Botanica I – Parte V.IV – Le pteridofite
Piante vascolari senza seme: pteridofite
Introduzione alle piante vascolari
Le piante vascolari, tracheofite, rappresentano un grande gruppo monofiletico di piante per lo più terrestri, dotate di tessuti conduttori e di sostegno con pareti lignificate. Il ciclo biologico è sempre aplodiplonte con generazioni eteromorfiche. La generazione dominante è quella dello sporofito. Composte strutturalmente di tre organi, radici, fusto e foglie, che insieme costituiscono il cormo, combinazione che ha consentito alle piante vascolari di conquistare le terre emerse.
Le piante vascolari sono costituite di nove gruppi divisi in pteridofite o crittogame vascolari (licofite, psilotofite, equisetofite e polipodiofite o felci) e spermatofite (cicadee, conifere, gingko, gnetofite e angiosperme). Le prime vascolari compaiono 420 milioni di anni fa, tra Siluriano e Devoniano, separando da poco dopo due gruppi, licofite ed eufillofite (costituite di spermatofite e monilofite).

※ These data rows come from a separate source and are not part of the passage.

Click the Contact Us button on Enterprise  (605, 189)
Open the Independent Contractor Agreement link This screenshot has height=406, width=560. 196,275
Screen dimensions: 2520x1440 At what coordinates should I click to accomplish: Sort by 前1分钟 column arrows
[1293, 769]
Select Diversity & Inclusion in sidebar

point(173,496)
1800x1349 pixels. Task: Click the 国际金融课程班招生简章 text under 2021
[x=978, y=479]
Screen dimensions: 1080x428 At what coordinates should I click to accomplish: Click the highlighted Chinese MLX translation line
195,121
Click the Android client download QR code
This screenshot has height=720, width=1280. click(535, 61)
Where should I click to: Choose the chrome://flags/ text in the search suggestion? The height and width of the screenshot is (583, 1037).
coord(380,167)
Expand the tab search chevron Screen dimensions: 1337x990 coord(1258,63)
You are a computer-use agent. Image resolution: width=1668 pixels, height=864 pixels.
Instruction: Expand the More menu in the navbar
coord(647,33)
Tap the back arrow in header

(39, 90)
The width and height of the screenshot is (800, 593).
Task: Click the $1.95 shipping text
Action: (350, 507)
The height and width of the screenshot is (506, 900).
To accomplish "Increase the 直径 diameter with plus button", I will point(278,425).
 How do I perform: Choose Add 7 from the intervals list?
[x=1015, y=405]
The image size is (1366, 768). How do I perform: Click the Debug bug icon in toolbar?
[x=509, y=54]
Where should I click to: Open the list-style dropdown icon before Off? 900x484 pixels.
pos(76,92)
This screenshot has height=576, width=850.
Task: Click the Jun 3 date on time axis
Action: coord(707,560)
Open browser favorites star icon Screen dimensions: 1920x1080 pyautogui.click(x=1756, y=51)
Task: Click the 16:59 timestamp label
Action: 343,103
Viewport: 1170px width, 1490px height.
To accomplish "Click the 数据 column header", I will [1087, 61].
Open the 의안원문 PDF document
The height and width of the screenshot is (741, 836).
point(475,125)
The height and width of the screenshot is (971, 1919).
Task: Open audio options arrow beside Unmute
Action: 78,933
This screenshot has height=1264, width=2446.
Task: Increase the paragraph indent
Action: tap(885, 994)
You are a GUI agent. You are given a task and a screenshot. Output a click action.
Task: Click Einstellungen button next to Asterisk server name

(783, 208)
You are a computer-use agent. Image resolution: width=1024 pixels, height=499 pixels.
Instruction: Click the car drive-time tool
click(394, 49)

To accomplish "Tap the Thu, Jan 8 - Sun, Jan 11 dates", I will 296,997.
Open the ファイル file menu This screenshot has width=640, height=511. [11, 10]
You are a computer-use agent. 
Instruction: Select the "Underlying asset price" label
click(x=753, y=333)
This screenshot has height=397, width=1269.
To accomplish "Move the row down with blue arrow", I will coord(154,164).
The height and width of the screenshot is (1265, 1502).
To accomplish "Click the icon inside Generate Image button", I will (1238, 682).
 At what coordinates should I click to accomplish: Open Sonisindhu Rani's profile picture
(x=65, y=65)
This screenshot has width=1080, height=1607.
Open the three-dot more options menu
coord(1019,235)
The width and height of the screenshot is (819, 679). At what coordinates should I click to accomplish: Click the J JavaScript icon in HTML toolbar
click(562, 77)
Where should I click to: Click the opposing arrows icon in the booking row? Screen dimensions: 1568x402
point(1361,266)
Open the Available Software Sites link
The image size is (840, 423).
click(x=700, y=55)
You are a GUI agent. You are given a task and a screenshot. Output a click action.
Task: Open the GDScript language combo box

Caratteri generali e riproduzione
Le pteridofite, i cui principali rappresentanti sono le felci, comprendono stirpi antiche di piante senza seme che si riproducono tramite meiospore, dalle quali si originano gametofiti di piccole dimensioni con forme variabili. Gli sporangi possono essere eusporangi, avvolti da due o più strati di cellule che hanno origine da un gruppo di cellule o leptosporangi, con parete monostratificata ed originatisi da una sola cellula iniziale. Sono eusporangiate tre gruppi, mentre le felci sono leptosporangiate.
La maggior parte delle pteridofite è isosporea, ovvero produce spore tutte uguali, e di conseguenza i gametofiti sono in grado di produrre tutti i tipi di gamete. Come per gli altri gruppi vegetali, tramite diversi meccanismi, viene favorito l’incontro di gameti provenienti da gametofiti diversi. Solo pochissimi gruppi sono eterosporee, caratteristica che diviene la norma nelle spermatofite.
Nello specifico, vengono prodotte microspore in microsporangi (gametofiti maschili) e macrospore in macrosporangi (gametofiti femminili), ed entrambi a sviluppo endosporico. Si distinguono in particolare spore trilete e spore monolete, a seconda che presentano cicatrici ad un solo raggio o a tre raggi, cicatrice originatasi al momento del distacco dalla tetrade originatasi per meiosi della cellula madre. Le spore, oltre questa differenziazione, sono anche a livello ornamentale e morfologico diverse da specie a specie.
Nelle pteridofite la fecondazione è strettamente legata alla presenza d’acqua, poiché gli spermatozoi flagellati hanno bisogno di nuotare dall’anteridio all’archogonio.